А Федя прошелся взад-вперед по комнате, остановился перед Борисом.

— Вот что я тебе скажу, Зуйкин. К командиру ты можешь бегать сколько тебе захочется и впредь. А мне ты сейчас пойдешь и напишешь объяснительную по всей форме. Официальную объяснительную! Понял? А я — официальный рапорт командиру со всеми своими выводами. И там уже, как говаривал один мой корешок, будем посмотреть.

— Что ж, если вы так, Федор Кириллыч, — Борис мешковато встал, помолчал, обиженно распустив губы, — будет вам объяснительная… — Уходя, он снова весь подобрался, вскинул голову и посмотрел почему-то на Лешку. Посмотрел пронзительно, с прищуром, словно он, Дударев, во всем был виноват и от него зависела дальнейшая Борькина судьба.

— Ты тоже хорош! — обратился багермейстер к Лешке. — И не виноват вроде, на вахту не опоздал, а мне каково… Попробуй спроси с одного, когда и другого запросто приплести можно. Маета мне с вами, салагами.

Вид у Феди был удрученный. Набрякшие подглазницы, покрасневшие веки говорили об усталости, постоянном недосыпании, И Лешка, пожалуй, впервые за все время совместной работы по-настоящему подумал о том, как достается Феде. И вправду, что они представляют собой с Борисом как специалисты? Зуйкин подготовлен теоретически.
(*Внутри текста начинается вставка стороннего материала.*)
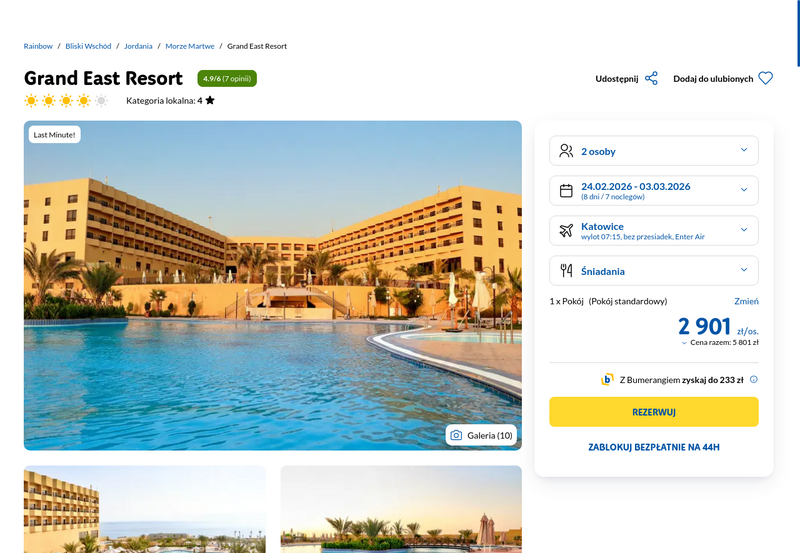Expand the 2 osoby guests dropdown

654,150
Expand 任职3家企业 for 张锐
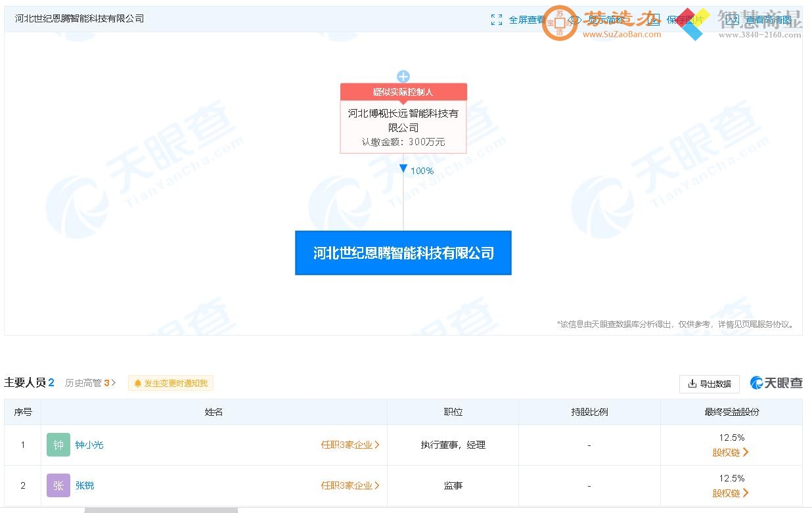This screenshot has width=812, height=513. coord(350,485)
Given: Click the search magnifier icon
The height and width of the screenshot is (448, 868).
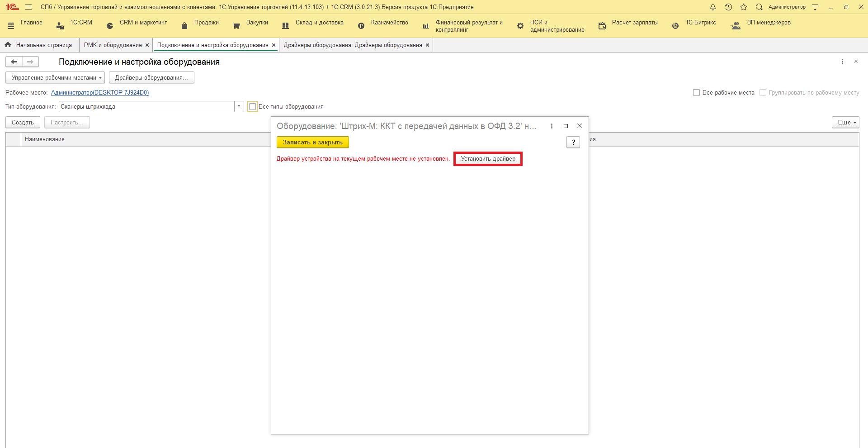Looking at the screenshot, I should [759, 7].
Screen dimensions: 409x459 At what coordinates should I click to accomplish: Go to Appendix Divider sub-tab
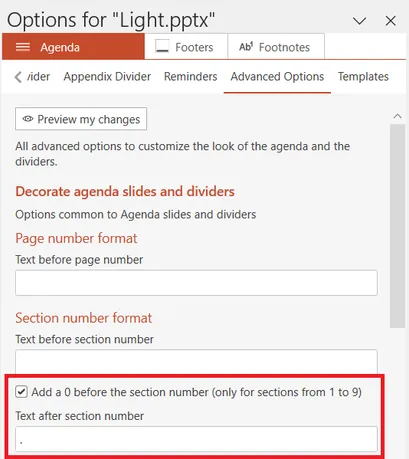pyautogui.click(x=107, y=77)
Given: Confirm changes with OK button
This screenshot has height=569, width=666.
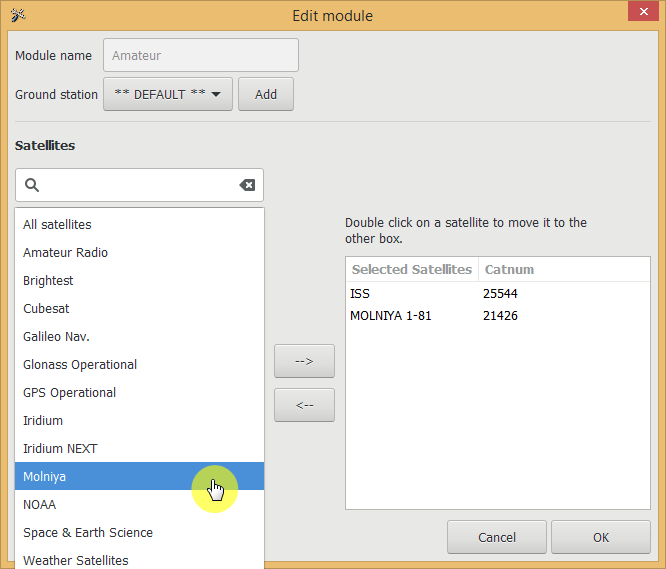Looking at the screenshot, I should pyautogui.click(x=600, y=537).
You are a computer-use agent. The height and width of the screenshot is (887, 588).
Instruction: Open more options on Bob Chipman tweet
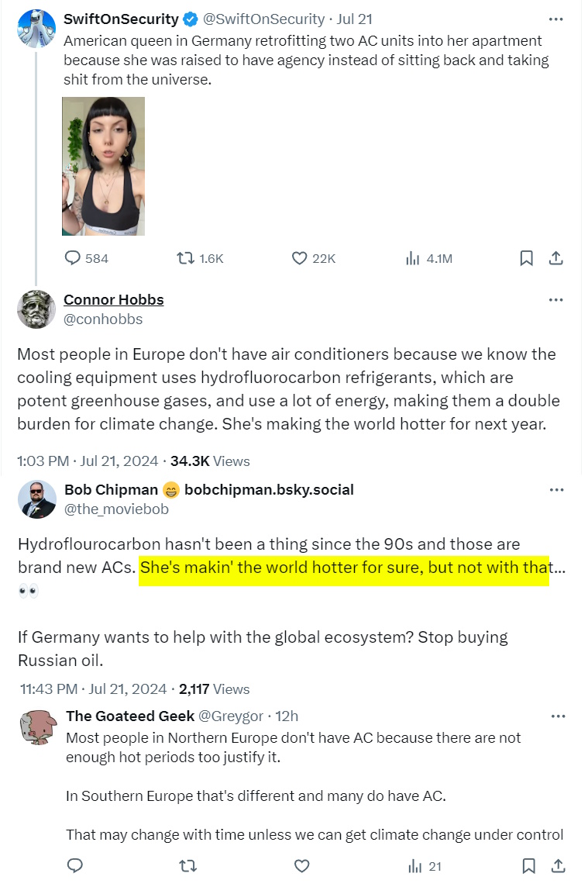point(555,490)
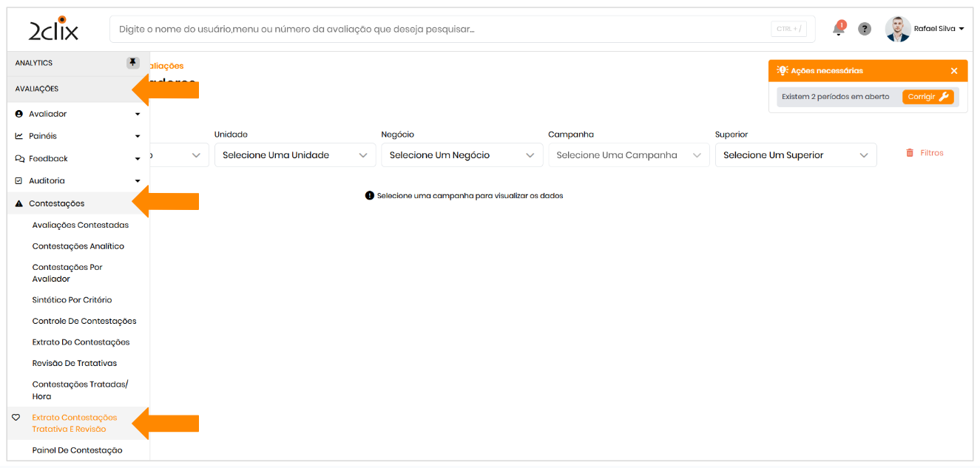This screenshot has width=980, height=468.
Task: Open the notifications bell
Action: pos(838,29)
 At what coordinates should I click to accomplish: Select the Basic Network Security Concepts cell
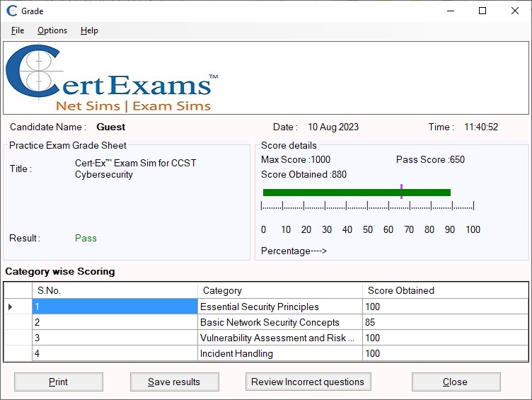click(279, 322)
И все равно мелочь это, настолько небогатый багаж, что Феде поневоле приходилось опекать, подстраховывать его, особенно первую половину навигации. Лешка в практике посильнее, все-таки через матросы, через старшего лебедчика прошел. Но какой из него, второй помощник, так себе — исполняющий обязанности, работающий вообще под постоянным присмотром багера… А он-то, он-то, задавака, временами на вахте в рубке мнил о себе невесть что!

Федя ушел, а его усталое лицо еще долго незримо маячило неотступным укором. Заставляло вспоминать даже мелкие упущения, которые случалось допускать в работе, надеясь на все умеющего Федю. Пойти бы теперь к нему, заговорить попросту, как прежде, но запоздалое чувство вины сковывало.

Ему все время хотелось что-то делать, занять чем-нибудь мысли и руки, и он в готовности вышел на палубу. Приближался перекат, где буксировщик развернет караван, поможет землечерпалке установиться на прорези. Была вахта самого багермейстера, но Лешка подготовил и свою: так, собственно, полагалось — мало ли в чем придется подсобить.

Он был настолько поглощен собой, что не обратил внимания на гудки обгоняющего парохода. Лишь когда он поравнялся с караваном, Лешка узнал «Камбалу», одноэтажный пассажирский пароходик, обслуживающий местную линию. На его корме и на терраске вдоль борта было непривычно многолюдно. Толпились парни, мелькали выцветшие солдатские гимнастерки, но больше было девчат. Гомонили, махали руками. У Лешки екнуло сердце: это же студенты едут в колхоз! Он быстро прошел на корму брандвахты, чтоб оказаться на самом виду. Стал искать в толпе Наташу, весь подавшись вперед и замирая от опасения просмотреть ее… Но вот заворошилась группа девчат, кого-то вытолкнула к самому борту. Взметнулся в руке знакомый красный берет.